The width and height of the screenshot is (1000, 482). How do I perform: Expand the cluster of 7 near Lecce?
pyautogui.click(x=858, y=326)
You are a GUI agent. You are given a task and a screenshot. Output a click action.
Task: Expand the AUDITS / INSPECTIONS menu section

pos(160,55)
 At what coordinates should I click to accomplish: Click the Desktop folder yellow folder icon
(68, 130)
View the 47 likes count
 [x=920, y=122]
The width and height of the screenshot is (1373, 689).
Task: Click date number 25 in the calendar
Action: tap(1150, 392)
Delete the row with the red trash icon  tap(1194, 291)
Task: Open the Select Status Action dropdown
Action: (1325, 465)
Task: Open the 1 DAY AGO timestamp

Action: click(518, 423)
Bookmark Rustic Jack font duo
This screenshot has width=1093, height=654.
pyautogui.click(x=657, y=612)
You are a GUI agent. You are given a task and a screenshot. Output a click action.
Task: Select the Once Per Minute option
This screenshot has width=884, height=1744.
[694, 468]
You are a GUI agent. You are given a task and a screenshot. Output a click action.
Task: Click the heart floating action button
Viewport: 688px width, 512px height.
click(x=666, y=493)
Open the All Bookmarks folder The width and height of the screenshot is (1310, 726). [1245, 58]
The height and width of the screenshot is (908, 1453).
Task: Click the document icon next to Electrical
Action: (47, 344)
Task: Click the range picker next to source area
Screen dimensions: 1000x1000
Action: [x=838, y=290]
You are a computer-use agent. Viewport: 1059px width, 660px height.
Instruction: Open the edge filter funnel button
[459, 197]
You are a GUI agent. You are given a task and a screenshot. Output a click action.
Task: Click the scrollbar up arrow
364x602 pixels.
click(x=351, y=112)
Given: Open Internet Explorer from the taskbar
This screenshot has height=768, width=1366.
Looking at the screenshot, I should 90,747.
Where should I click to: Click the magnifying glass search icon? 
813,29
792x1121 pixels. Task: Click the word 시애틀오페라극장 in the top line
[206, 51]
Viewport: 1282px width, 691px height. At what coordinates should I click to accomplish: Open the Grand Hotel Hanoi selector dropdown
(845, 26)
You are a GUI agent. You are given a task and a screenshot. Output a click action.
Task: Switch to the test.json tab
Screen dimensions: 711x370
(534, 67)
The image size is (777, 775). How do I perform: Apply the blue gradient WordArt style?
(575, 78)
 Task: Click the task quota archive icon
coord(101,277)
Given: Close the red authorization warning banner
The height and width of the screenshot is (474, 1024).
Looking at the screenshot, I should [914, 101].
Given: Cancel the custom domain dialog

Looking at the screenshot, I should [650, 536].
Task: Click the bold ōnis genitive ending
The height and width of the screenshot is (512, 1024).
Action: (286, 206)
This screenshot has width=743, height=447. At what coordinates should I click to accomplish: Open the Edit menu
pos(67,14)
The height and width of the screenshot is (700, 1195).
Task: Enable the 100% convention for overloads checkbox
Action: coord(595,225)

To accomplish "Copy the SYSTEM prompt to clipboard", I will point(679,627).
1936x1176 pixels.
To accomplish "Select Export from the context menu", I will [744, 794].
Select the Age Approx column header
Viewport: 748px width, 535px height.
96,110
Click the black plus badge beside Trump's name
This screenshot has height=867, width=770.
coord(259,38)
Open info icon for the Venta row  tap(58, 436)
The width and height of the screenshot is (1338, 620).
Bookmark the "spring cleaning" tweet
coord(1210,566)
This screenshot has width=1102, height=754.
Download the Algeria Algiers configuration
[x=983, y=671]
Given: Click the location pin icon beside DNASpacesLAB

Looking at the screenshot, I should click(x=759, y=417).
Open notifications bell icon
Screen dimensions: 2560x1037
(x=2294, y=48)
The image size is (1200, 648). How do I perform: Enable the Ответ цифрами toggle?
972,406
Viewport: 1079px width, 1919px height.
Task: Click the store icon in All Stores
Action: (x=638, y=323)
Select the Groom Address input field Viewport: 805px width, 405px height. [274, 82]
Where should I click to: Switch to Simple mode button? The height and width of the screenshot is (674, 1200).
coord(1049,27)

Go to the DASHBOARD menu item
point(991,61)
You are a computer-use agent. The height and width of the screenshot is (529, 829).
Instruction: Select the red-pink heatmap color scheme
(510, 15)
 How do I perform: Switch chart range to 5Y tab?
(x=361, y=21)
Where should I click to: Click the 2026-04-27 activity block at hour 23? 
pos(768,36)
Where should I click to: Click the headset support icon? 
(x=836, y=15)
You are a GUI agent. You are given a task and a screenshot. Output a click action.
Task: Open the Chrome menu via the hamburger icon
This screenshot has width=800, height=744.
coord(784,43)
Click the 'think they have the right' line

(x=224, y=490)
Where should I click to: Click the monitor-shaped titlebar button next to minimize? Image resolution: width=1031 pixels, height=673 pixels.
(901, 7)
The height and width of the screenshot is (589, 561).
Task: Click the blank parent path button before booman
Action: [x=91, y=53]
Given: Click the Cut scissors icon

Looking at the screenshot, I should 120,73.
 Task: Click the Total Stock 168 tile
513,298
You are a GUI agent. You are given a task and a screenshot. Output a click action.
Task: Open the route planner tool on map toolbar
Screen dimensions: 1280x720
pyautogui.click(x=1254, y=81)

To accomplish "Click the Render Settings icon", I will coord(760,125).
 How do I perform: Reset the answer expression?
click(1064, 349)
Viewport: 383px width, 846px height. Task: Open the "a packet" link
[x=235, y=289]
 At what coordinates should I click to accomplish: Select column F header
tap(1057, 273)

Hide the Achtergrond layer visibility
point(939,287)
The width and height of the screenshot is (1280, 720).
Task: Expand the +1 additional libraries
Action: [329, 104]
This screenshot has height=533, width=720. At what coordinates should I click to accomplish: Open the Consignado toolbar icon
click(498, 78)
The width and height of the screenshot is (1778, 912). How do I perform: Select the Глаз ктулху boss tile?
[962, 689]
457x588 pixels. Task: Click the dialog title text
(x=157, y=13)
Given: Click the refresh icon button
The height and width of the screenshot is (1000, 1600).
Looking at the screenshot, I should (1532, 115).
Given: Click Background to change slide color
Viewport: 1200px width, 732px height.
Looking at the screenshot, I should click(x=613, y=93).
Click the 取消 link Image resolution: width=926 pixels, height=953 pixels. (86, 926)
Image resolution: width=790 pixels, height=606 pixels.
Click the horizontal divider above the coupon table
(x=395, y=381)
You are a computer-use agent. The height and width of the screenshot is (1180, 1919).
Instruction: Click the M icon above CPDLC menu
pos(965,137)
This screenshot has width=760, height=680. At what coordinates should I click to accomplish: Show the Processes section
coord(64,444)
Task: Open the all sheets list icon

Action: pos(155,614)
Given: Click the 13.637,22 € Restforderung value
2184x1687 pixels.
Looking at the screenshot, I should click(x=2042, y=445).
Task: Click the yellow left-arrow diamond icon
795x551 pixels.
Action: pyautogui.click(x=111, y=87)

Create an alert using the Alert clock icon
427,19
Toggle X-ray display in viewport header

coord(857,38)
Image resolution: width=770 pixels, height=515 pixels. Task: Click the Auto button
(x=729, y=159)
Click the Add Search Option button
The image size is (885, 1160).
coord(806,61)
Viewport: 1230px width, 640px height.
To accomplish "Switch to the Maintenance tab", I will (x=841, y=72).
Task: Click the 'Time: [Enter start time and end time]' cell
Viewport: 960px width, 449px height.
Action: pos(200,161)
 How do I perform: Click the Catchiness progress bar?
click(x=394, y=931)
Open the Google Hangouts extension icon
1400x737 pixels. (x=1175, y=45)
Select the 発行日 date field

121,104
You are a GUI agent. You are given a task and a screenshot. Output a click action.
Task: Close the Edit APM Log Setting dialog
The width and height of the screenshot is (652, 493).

- - - - -

Assigned task:
Where a line of the records holds the word "arrow", copy that line.

Answer box:
Task: Click the scrollbar up arrow
Task: Click the yellow left-arrow diamond icon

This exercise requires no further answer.